Localized infection can involve any site of the body including bones and joints. Majority of infections occur in patients with pre-existing disease such as haemoglobinopathy, arthritis including rheumatoid arthritis, osteoarthritis, gout, previous trauma, surgery and immunosupression (11). Of the bacterial pathogens, Salmonella arthritis occurs very infrequently, accounting for only about 1% of all cases and even that usually represents metastatic extension of non-typhoidal Salmonella. Septic arthritis is an extremely rare complication of typhoidal Salmonella (12). Agnihotri et al. reported a case of hip arthritis with Salmonella typhi (11). Similarly Mahajan et al. reported four cases of septic arthritis with Salmonella typhi (13). Govender et al. reported 16 cases of septic arthritis with Salmonella typhimurium (14). Salmonella was isolated in pus in a few cases, Sengupta et al. reported a case of Salmonella typi in post-op wound infection (15) and Abhijit et al. reported a case of Salmonella enteritidis from pus (16).

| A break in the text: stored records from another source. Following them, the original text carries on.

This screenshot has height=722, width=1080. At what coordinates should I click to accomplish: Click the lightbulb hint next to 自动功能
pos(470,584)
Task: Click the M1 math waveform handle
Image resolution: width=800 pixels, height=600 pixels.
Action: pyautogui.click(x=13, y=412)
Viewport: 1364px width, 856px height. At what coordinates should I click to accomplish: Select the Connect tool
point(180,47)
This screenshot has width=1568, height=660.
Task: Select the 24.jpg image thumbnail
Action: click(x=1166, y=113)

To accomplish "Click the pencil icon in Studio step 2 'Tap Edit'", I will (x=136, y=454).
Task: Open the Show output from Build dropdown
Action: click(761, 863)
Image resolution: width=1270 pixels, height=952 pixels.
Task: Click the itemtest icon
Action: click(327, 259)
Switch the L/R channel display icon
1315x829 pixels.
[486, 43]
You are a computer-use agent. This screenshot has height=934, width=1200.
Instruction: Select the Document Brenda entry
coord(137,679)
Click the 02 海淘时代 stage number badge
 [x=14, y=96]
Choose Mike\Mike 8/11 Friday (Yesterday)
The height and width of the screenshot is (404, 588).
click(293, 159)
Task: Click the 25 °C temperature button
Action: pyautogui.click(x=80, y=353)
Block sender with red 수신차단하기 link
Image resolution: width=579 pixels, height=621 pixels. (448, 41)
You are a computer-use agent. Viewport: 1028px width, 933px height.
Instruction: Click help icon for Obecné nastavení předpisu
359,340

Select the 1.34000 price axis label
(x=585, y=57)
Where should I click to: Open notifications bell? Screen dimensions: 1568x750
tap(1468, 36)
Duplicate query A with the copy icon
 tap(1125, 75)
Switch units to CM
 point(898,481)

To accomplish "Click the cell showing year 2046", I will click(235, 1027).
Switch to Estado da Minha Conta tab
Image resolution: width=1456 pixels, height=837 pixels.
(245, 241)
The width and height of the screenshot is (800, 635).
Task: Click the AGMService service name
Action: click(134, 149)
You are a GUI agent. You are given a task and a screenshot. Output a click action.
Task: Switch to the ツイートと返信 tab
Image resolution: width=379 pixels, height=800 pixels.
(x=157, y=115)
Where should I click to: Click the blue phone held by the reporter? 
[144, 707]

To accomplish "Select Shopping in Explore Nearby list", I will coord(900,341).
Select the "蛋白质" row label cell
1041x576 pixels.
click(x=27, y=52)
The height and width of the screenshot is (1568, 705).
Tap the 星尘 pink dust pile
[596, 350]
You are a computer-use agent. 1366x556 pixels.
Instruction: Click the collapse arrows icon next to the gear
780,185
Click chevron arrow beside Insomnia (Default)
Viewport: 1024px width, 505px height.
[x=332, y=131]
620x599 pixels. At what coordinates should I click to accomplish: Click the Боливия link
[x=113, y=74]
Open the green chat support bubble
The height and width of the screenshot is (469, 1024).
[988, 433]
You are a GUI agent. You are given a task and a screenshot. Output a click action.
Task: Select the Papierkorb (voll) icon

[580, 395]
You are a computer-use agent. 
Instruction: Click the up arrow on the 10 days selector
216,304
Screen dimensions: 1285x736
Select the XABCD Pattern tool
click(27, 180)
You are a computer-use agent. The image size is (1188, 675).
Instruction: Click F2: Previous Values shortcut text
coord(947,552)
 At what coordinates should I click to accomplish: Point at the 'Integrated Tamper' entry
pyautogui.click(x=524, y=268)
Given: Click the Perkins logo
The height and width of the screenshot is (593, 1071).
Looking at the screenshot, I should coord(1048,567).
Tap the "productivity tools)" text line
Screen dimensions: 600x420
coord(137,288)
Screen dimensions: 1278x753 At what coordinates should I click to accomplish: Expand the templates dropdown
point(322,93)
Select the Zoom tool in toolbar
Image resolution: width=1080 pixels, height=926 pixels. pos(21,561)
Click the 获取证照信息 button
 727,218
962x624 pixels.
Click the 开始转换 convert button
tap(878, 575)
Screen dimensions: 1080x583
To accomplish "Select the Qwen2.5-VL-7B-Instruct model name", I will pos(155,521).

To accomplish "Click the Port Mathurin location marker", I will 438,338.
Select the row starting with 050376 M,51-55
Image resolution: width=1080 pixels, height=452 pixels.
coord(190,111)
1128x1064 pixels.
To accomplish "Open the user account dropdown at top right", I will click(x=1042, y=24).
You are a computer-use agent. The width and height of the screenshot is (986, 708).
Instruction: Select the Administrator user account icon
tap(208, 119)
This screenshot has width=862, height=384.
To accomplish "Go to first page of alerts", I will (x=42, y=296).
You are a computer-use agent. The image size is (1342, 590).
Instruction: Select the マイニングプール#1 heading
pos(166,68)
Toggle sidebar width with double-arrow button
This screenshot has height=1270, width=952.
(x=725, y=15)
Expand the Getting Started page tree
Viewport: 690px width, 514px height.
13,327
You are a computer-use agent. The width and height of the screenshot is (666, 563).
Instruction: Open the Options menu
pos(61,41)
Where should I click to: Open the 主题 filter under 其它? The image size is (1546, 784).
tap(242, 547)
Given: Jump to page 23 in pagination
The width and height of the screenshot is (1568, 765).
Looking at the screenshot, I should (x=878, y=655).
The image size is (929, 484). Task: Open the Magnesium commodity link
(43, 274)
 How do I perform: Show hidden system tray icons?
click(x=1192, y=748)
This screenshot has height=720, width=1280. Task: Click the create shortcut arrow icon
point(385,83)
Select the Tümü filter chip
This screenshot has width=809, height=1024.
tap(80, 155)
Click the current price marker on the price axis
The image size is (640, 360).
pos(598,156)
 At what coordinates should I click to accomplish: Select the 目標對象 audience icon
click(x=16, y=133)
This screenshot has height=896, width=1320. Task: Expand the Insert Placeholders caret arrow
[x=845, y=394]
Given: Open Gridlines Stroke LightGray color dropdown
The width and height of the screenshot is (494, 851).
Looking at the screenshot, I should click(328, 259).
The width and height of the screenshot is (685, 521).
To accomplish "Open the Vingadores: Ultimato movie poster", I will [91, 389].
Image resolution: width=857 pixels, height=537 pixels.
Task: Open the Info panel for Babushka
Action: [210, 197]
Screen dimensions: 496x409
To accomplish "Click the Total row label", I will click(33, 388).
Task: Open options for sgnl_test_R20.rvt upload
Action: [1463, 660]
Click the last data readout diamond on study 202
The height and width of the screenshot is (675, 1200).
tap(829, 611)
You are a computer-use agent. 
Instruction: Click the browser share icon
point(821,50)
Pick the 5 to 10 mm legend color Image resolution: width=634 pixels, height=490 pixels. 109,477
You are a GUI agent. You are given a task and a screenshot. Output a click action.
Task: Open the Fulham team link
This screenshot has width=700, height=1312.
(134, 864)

An extra-intestinal focus of infection was noted in one third of patients, most commonly involving the lung and soft tissue. Patients with severe clinical immunosuppression had higher mortality, were presented more commonly with primary bacteraemia, leukopenia and opportunistic infections and absence of gastroenteritis (17). However, Najmuddin reported three cases of non-typhoidal salmonellosis in immunocompetent patients presenting over a one year period (18). Extra intestinal manifestation of non-typhoidal Salmonella infections such as empyema, pyogenic arthritis and surgical site infections are rare and seen in immunocompramised patients. Hence high degree of suspicion and appropriate antibiotics has to be administered for proper treatment.